The First Amendment doesn’t just protect language with which the most sensitive among us would be comfortable. In Matal v. Tam, the Supreme Court reiterated this principle, finding the First Amendment prohibits the government from denying registration to “disparaging” trademarks — which could certainly include speech that many perceive as insensitive or bigoted.
In his concurring opinion, Justice Anthony Kennedy explained, “[I]t is a fundamental principle of the First Amendment that the government may not punish or suppress speech based on disapproval of the ideas or perspectives the speech conveys.” He called a law that reflects the government’s disapproval of a subset of messages it finds offensive “the essence of viewpoint discrimination,” warning, “A law that can be directed against speech found offensive to some portion of the public can be turned against minority and dissenting views to the detriment of all. The First Amendment does not entrust that power to the government’s benevolence.”

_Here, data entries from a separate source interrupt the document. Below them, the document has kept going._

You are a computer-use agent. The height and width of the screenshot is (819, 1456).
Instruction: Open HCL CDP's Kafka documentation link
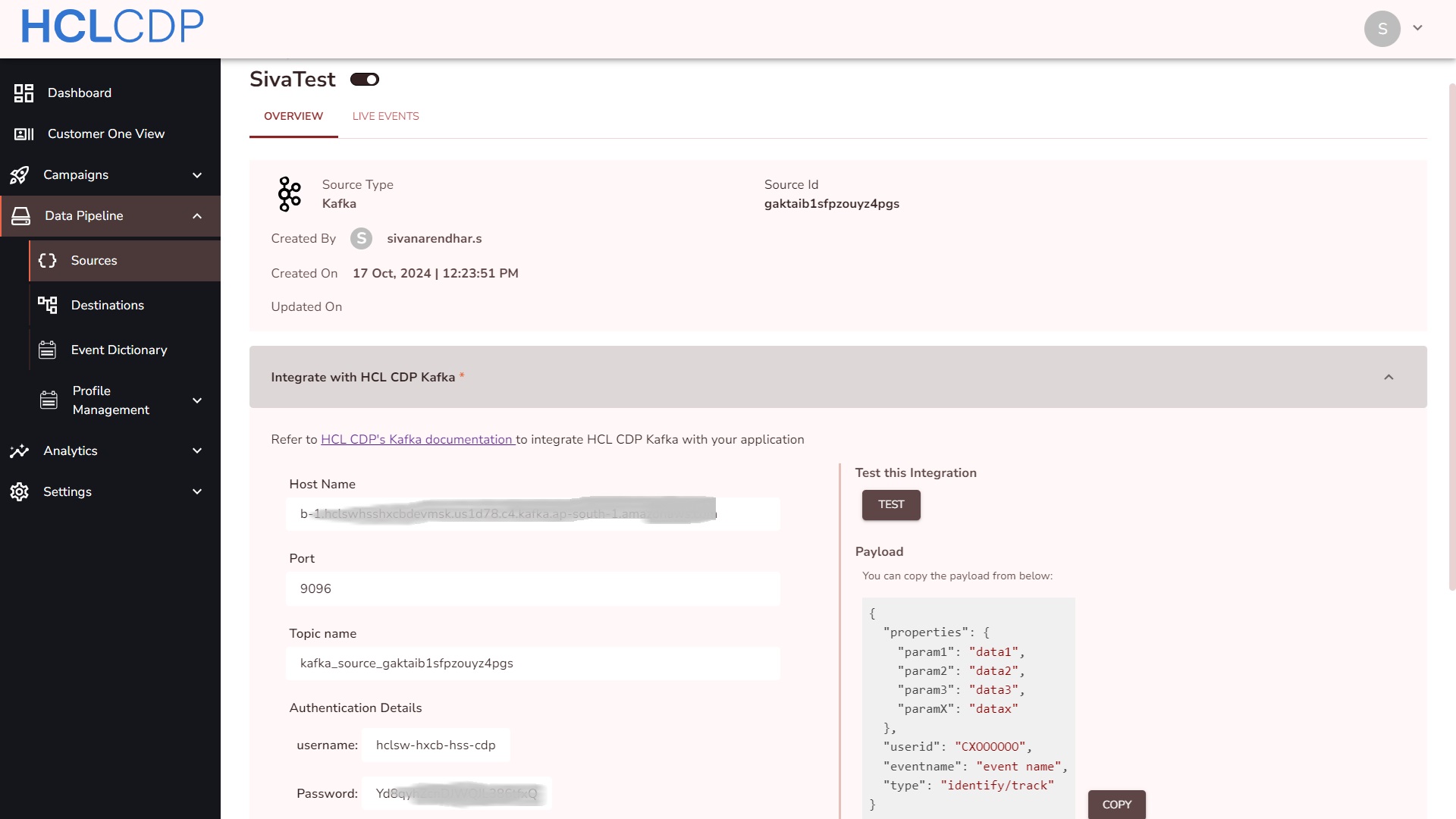(x=417, y=440)
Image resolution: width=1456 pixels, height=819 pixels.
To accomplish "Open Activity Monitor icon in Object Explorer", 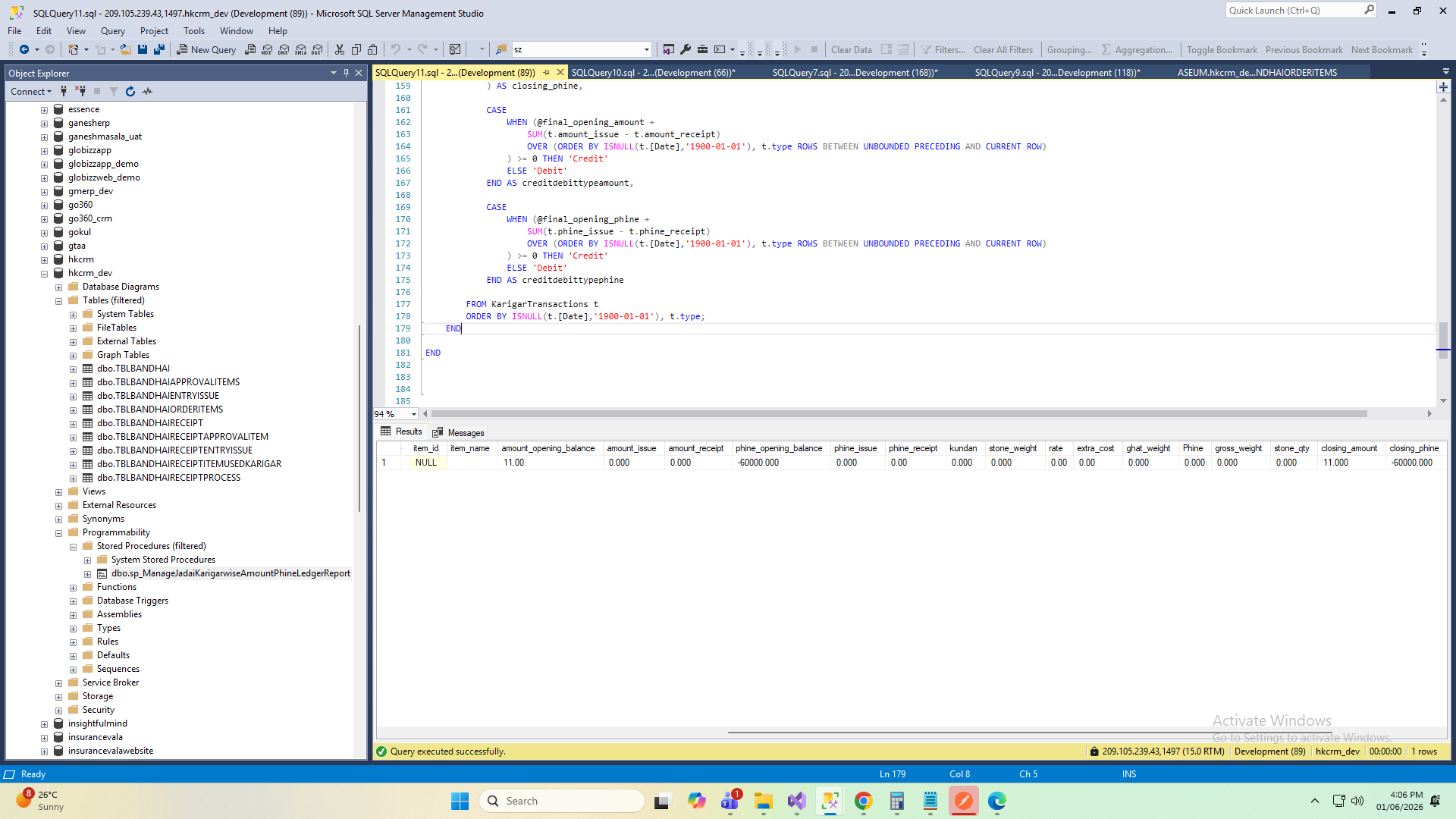I will point(148,92).
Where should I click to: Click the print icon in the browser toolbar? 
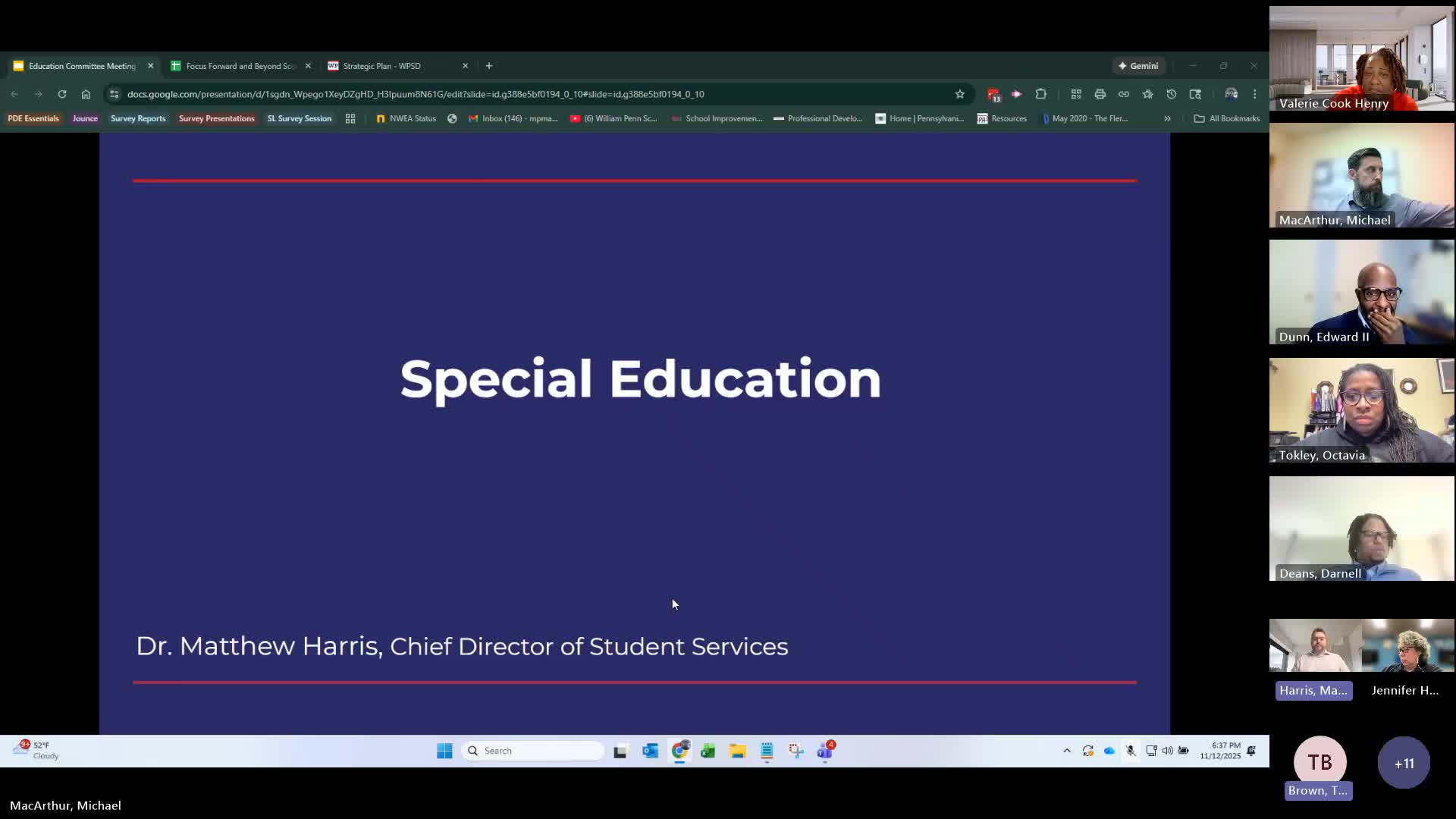tap(1100, 94)
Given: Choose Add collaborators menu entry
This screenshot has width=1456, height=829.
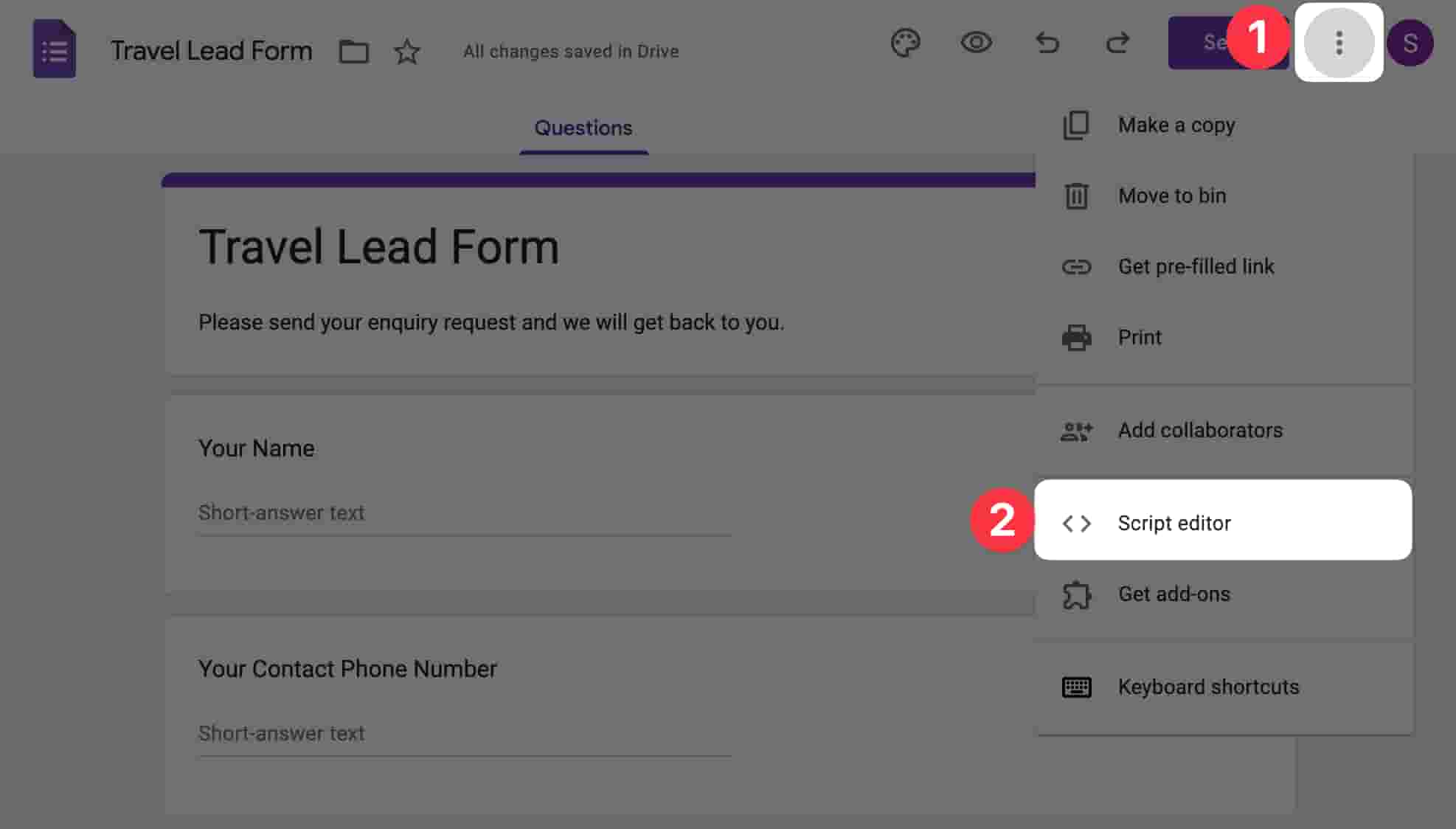Looking at the screenshot, I should click(1199, 431).
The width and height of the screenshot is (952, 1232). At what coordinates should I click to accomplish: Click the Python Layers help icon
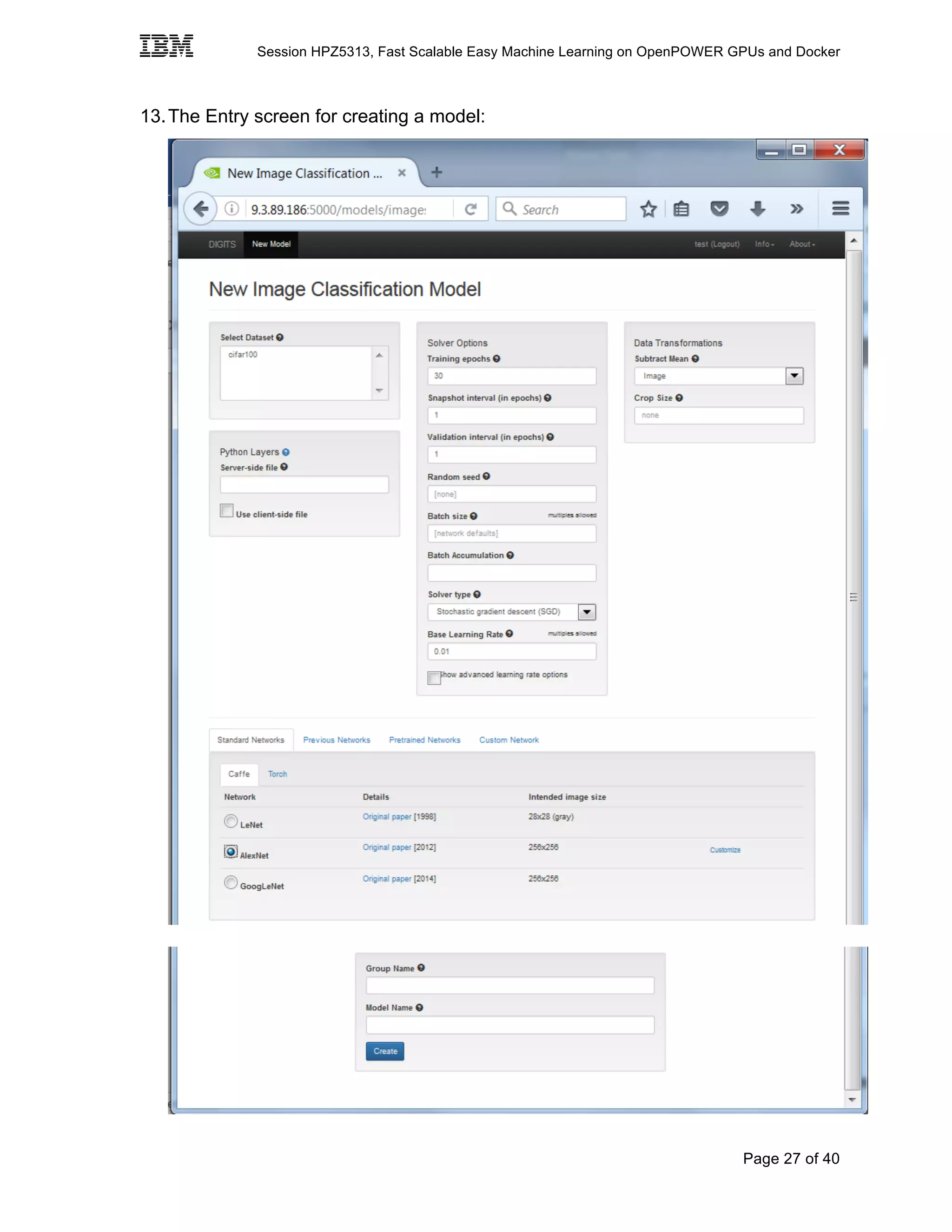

Administrators at Troy are no better equipped to determine what speech is impermissible than are employees of the U.S. Patent and Trademark Office. After all, pretty much anything can be called insensitive or bigoted by someone.
Take the list of “harmful language” Stanford University planned to remove from its websites this past year. The wide-ranging list included such commonly used terms as “American,” “white paper,” and “gangbusters” — demonstrating the breadth of language a university administrator can deem off-limits.
The university earns an overall “red light” rating from FIRE, with a shocking total of four policies that clearly and substantially restrict free speech.
Troy must remove this unconstitutional ban from its handbook, instead limiting the policy to prohibiting unlawful harassment and discrimination — conduct that isn’t protected by the First Amendment.
Unfortunately, this is not the only policy Troy needs to work on. The university earns an overall “red light” rating from FIRE, with a shocking total of four policies that clearly and substantially restrict free speech.
With FIRE’s help, many public schools have cleared those red light policies off the books in recent years: While 61.6% of public schools earned a red light rating a decade ago, our latest Spotlight on Speech Codes Report found that the figure is now just 13.9%.
Troy should resolve to leave that ignominious group and join the “green light” list this year. FIRE stands ready to recommend revisions for Troy and any other university looking to improve their regulations on expression.